After doing a migration from SharePoint 2007 to SharePoint 2010 for one of my clients I experienced a funny Search crawl error. My client had a webpart on their SharePoint 2007 environment which displays the recently changed documents on the site. Everything was working just fine in SharePoint 2007 and the migration to SharePoint 2010 was running successfully as well.
Once we configured a search crawl to index the content we encountered several issues in the crawl logs telling us that the site can’t be downloaded and for that can’t be crawled.
After we ensured that the crawl account had appropriate permissions on the webapplication I used a little move I pull from time to time to troubleshoot searrch crawl issues. I logged in as the crawl account and we found that when the crawl account accesses the site a threshold error gets thrown which tells us that the webpart is exceeding the allowed threshold of 5000 items (default setting for the webapplication).

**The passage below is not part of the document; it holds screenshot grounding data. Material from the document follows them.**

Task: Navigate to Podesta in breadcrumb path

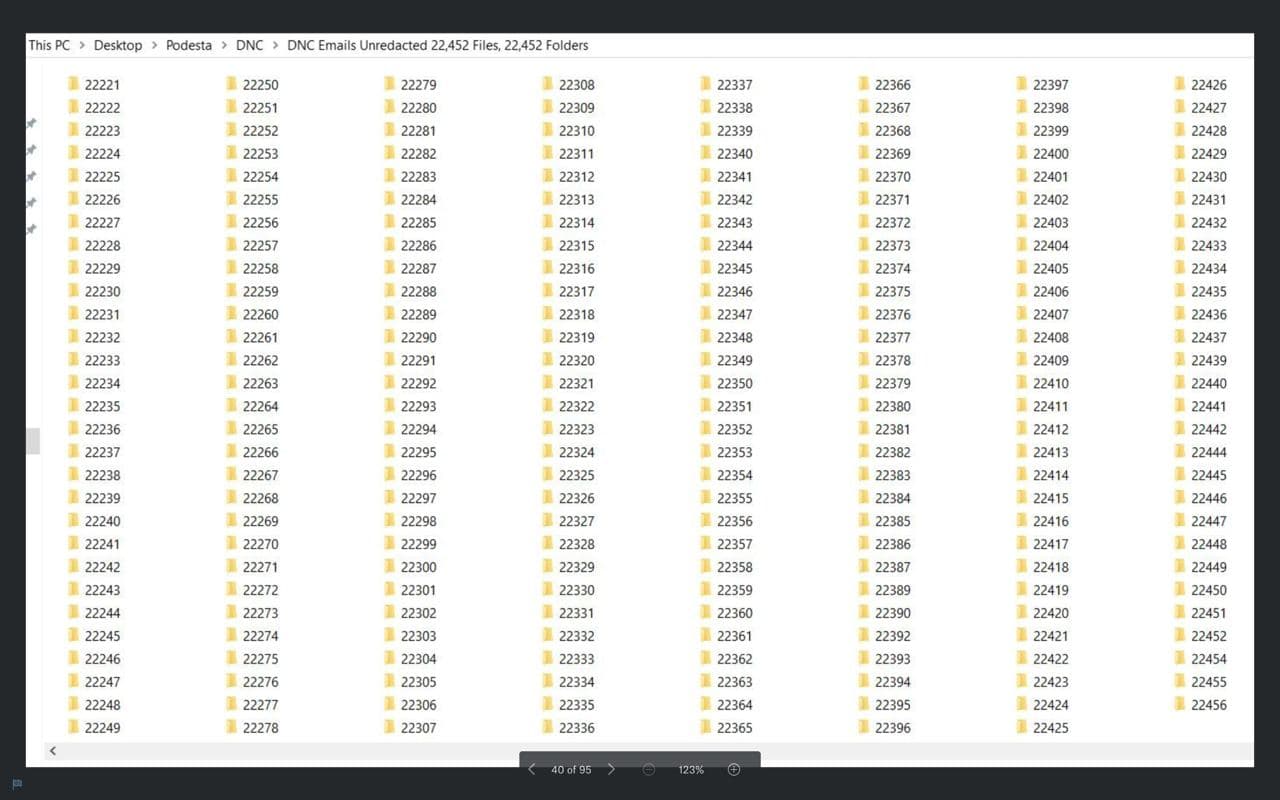Action: point(189,45)
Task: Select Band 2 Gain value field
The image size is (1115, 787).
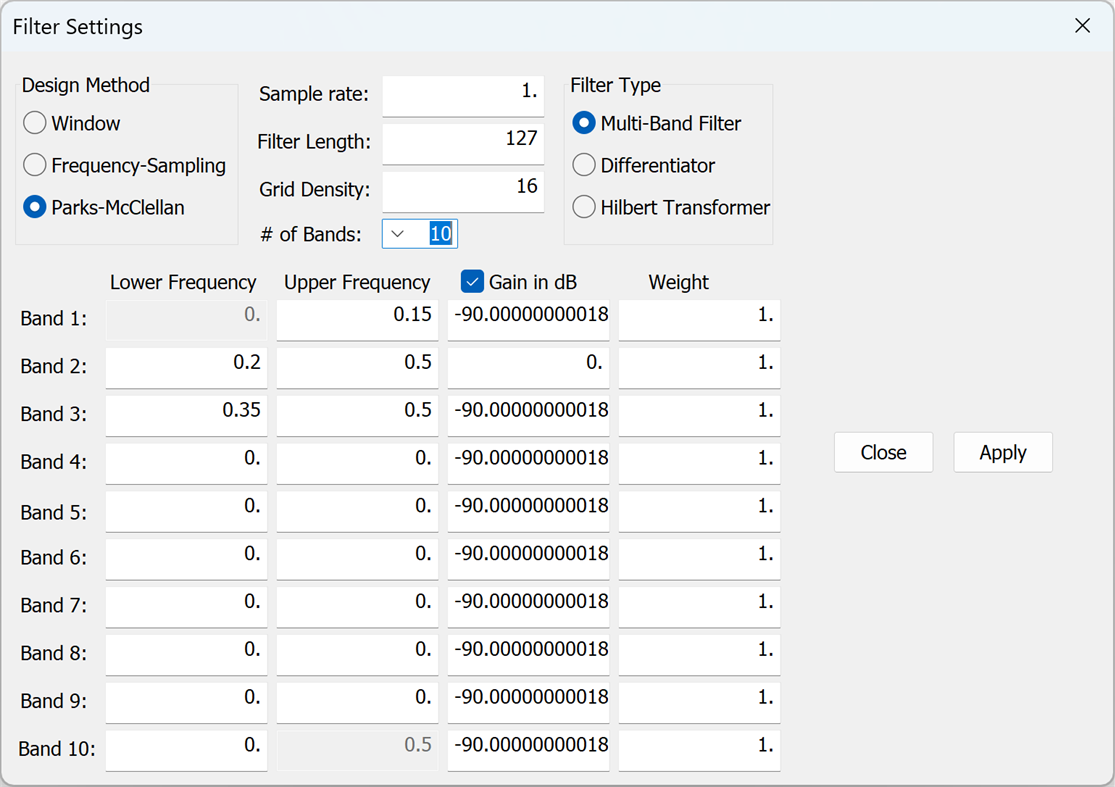Action: click(528, 367)
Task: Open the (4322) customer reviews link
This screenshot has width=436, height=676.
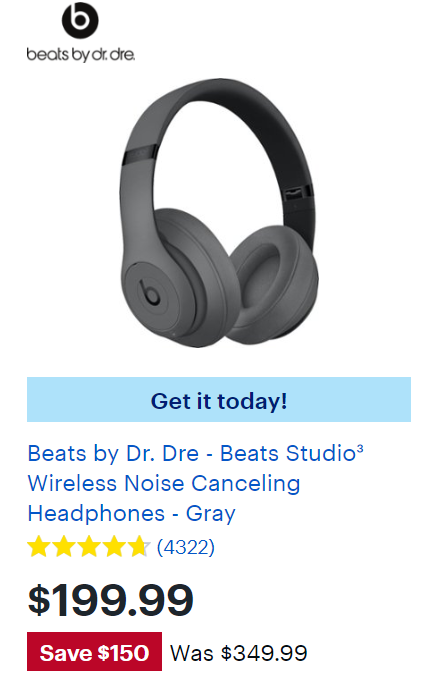Action: (x=185, y=548)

You can adjust the threshold in the webapplication general settings in central administration I would not recommend it though because you open up the door for very severe performance issues within your environment. Rather I would recommend to rethink the way you query your data from SharePoint to be more performance efficient.
My client was using his account with administrative privileges to verify if everything was working as expected after the migration but for this account the threshold will not be applied. The crawl account just has read permissions to the content and for that wasn’t able to crawl the content due to the threshold.
After removing the webpart from the site(s) crawling was just working fine. The webpart will need to be replaced by one beeing a little bit more aware of the threshold in SharePoint 2010 .